What number of lines in the entries below include the string "word"? Respond with that number alone.

--- START ---

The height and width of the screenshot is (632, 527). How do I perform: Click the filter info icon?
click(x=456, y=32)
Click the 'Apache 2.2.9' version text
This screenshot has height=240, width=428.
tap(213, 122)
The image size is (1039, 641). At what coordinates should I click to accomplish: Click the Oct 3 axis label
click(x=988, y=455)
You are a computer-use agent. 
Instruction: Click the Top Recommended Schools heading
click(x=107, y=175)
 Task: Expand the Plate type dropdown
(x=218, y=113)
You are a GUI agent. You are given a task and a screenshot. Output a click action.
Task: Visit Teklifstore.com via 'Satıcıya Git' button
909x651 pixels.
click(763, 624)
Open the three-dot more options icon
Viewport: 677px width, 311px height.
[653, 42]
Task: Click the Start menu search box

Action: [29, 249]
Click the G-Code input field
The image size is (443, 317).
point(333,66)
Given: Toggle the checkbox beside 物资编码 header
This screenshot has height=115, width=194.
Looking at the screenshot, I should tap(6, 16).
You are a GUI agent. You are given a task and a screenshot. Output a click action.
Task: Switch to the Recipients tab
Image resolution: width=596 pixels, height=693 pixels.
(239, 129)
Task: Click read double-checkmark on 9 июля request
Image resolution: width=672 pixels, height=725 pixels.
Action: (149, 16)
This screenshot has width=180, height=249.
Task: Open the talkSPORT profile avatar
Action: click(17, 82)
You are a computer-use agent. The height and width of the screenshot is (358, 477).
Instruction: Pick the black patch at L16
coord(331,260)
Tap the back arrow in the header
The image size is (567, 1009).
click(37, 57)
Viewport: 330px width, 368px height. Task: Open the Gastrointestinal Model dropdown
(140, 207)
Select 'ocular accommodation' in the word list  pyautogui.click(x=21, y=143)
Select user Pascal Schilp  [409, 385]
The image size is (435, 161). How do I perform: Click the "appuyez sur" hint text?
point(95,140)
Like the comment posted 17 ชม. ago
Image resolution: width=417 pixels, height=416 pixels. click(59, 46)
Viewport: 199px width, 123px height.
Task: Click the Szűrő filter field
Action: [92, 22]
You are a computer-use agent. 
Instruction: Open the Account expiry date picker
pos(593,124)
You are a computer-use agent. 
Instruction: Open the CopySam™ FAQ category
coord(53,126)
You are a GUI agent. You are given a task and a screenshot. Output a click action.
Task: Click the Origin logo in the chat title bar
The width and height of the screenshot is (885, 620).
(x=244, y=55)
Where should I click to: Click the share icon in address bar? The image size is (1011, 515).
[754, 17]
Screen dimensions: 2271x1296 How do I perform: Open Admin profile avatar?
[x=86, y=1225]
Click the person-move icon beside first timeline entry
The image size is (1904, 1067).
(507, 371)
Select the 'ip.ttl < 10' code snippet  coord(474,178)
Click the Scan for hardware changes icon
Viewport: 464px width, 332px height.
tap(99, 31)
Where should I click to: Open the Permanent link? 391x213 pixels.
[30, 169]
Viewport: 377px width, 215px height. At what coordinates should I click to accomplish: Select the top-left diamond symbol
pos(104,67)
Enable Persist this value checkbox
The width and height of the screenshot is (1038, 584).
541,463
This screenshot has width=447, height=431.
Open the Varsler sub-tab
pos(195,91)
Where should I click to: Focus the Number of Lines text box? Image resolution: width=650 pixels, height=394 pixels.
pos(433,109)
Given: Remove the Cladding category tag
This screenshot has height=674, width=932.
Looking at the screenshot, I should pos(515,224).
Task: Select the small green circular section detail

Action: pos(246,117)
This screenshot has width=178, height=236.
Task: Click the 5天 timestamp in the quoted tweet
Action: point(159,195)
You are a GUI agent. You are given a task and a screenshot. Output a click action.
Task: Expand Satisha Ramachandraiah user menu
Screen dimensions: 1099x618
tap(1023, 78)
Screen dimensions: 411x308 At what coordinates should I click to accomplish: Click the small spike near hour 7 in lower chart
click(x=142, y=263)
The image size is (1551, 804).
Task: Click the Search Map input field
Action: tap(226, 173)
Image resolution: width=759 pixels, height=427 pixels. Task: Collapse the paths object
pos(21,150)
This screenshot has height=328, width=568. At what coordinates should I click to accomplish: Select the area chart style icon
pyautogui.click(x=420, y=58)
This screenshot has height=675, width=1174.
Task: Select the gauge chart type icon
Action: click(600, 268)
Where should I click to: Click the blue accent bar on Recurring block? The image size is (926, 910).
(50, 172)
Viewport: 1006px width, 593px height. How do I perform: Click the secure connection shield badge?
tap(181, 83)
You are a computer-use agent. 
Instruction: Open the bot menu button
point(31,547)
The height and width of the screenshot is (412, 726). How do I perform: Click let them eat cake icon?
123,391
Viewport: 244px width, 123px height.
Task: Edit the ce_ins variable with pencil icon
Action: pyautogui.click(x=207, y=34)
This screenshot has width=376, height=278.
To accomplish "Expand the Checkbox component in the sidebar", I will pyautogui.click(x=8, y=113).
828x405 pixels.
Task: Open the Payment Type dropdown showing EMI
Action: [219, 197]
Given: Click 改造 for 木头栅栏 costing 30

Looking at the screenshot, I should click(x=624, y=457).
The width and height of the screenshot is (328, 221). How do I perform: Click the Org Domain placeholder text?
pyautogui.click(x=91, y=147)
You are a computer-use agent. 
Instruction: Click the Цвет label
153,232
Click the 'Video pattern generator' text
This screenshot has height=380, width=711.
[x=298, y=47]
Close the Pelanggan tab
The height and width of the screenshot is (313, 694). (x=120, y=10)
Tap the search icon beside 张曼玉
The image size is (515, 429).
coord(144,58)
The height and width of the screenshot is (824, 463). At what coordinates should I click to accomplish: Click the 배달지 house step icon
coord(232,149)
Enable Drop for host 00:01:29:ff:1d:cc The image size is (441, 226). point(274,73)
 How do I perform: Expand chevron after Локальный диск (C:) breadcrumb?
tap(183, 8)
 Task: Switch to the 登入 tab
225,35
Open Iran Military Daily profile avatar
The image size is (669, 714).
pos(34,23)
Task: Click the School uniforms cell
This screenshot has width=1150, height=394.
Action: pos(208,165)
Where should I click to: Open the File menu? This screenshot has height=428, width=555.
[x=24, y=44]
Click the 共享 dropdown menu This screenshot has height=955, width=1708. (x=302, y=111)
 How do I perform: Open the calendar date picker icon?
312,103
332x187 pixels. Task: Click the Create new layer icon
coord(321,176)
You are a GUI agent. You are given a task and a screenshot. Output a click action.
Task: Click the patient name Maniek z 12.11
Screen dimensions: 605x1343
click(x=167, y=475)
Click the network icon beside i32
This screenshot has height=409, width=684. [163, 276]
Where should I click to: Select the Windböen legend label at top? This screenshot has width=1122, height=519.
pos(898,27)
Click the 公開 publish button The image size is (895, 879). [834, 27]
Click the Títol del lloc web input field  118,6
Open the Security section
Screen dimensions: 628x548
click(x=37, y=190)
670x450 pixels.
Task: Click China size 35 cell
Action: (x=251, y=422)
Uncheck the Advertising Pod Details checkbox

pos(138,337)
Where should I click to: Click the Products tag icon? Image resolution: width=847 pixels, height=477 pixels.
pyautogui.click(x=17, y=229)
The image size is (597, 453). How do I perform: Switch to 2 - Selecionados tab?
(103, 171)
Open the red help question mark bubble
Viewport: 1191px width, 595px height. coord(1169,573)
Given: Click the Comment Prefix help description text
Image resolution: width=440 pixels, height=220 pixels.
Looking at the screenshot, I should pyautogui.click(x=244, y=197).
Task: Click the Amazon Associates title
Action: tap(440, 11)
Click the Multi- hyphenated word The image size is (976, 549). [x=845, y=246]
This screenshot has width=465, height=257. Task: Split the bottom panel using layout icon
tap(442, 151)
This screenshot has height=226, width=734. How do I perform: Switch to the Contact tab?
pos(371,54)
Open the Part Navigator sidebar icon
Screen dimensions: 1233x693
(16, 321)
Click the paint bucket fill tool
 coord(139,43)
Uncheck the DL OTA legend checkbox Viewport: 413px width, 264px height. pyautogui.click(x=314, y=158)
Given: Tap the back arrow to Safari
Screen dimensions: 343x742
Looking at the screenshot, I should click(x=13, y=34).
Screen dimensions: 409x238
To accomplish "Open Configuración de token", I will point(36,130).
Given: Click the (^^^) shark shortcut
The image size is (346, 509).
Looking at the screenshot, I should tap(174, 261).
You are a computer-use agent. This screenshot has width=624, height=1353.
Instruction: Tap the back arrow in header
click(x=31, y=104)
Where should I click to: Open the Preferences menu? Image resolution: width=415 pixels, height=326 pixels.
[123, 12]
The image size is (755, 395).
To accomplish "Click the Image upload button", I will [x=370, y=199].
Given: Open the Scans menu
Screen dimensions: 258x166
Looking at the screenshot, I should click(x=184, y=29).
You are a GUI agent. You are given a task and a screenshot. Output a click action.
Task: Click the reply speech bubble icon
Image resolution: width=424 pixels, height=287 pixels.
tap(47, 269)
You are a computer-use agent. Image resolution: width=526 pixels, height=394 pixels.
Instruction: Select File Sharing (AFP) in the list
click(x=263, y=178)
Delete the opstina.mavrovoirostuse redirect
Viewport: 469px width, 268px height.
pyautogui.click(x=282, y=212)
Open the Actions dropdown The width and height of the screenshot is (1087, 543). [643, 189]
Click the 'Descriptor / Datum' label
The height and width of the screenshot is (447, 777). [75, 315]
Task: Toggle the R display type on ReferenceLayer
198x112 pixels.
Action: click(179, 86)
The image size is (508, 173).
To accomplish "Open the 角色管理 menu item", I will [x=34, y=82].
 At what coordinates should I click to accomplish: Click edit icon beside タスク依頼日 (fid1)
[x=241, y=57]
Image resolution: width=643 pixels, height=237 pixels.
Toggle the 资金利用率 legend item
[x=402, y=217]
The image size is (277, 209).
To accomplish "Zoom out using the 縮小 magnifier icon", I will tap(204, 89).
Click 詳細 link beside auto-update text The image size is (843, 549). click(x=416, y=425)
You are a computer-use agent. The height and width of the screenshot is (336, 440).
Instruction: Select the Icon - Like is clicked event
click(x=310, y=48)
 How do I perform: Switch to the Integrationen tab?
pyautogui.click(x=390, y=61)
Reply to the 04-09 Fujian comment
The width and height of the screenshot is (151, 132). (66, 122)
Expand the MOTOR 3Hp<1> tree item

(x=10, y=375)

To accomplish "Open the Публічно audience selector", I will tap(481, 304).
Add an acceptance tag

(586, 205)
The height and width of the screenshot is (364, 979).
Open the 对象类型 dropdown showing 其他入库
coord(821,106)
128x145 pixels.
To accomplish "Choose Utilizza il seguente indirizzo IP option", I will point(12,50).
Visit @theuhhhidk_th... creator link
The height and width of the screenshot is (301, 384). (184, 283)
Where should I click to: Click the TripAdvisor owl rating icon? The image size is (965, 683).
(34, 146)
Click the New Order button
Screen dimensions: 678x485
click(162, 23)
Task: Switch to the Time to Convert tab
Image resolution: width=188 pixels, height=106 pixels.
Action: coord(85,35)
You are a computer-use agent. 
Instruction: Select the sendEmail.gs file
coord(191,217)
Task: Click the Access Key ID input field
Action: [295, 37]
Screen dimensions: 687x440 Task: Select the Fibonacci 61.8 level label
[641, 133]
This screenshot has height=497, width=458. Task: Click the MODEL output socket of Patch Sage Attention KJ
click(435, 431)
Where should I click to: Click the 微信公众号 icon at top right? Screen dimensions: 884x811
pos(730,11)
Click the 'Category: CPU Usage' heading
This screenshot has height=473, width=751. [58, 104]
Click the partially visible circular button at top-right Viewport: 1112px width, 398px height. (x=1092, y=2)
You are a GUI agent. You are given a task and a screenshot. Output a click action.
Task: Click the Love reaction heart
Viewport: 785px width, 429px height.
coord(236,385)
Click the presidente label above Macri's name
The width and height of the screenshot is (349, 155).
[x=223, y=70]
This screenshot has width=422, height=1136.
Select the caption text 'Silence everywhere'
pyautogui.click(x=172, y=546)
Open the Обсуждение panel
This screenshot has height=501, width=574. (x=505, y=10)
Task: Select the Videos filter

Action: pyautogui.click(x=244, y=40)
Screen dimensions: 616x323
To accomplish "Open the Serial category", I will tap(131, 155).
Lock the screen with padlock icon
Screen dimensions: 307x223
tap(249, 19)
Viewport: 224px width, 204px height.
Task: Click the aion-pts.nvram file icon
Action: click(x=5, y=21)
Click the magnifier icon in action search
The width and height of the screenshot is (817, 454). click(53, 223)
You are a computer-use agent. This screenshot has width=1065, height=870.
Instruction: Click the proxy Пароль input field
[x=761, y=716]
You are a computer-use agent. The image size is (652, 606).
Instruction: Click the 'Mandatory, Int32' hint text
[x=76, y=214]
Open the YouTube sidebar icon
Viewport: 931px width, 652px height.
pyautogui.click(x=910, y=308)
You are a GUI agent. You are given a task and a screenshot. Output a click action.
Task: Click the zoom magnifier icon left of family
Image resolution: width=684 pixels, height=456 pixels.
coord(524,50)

--- END ---

**RESPONSE TO THIS TASK:** 2